- **What the task requires**
Once you have located the line containing "1010x271 pixels. How" in the material below, return it exactly along with each line after it through the line containing "Open volume indicator".

- **Records provided**

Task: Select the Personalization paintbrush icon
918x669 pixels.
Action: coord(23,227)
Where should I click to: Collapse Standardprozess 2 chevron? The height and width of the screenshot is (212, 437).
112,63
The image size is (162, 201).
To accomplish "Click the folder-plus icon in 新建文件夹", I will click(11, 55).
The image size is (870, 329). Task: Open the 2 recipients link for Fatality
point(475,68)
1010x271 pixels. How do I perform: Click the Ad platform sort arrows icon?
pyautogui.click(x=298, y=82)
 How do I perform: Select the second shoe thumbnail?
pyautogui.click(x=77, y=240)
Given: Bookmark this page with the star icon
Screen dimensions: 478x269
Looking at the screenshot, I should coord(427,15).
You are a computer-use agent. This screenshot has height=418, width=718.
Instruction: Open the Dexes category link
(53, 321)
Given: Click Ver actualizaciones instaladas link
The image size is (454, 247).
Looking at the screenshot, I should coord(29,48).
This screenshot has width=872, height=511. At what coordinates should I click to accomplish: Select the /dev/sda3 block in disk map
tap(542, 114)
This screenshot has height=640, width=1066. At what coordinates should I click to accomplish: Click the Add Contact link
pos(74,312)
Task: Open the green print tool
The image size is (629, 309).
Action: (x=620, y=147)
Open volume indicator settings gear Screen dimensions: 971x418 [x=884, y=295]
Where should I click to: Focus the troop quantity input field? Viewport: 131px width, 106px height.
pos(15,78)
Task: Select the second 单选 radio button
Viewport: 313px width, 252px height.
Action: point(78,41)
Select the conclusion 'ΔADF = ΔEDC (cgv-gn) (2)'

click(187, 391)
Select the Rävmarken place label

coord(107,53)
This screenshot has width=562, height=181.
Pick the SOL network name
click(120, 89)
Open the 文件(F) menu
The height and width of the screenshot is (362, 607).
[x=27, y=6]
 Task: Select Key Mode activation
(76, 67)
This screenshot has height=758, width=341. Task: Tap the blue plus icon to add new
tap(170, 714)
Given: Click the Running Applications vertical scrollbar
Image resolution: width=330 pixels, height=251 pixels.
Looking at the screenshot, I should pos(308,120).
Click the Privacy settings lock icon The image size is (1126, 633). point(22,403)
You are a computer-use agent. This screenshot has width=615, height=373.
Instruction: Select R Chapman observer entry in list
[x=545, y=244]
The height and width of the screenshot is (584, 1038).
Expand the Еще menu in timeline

- **Solution to the exercise**
1010x271 pixels. How do I perform: Click the Ad platform sort arrows icon?
pyautogui.click(x=298, y=82)
 How do I perform: Select the second shoe thumbnail?
pyautogui.click(x=77, y=240)
Given: Bookmark this page with the star icon
Screen dimensions: 478x269
Looking at the screenshot, I should coord(427,15).
You are a computer-use agent. This screenshot has height=418, width=718.
Instruction: Open the Dexes category link
(53, 321)
Given: Click Ver actualizaciones instaladas link
The image size is (454, 247).
Looking at the screenshot, I should coord(29,48).
This screenshot has width=872, height=511. At what coordinates should I click to accomplish: Select the /dev/sda3 block in disk map
tap(542, 114)
This screenshot has height=640, width=1066. At what coordinates should I click to accomplish: Click the Add Contact link
pos(74,312)
Task: Open the green print tool
The image size is (629, 309).
Action: (x=620, y=147)
Open volume indicator settings gear Screen dimensions: 971x418 [x=884, y=295]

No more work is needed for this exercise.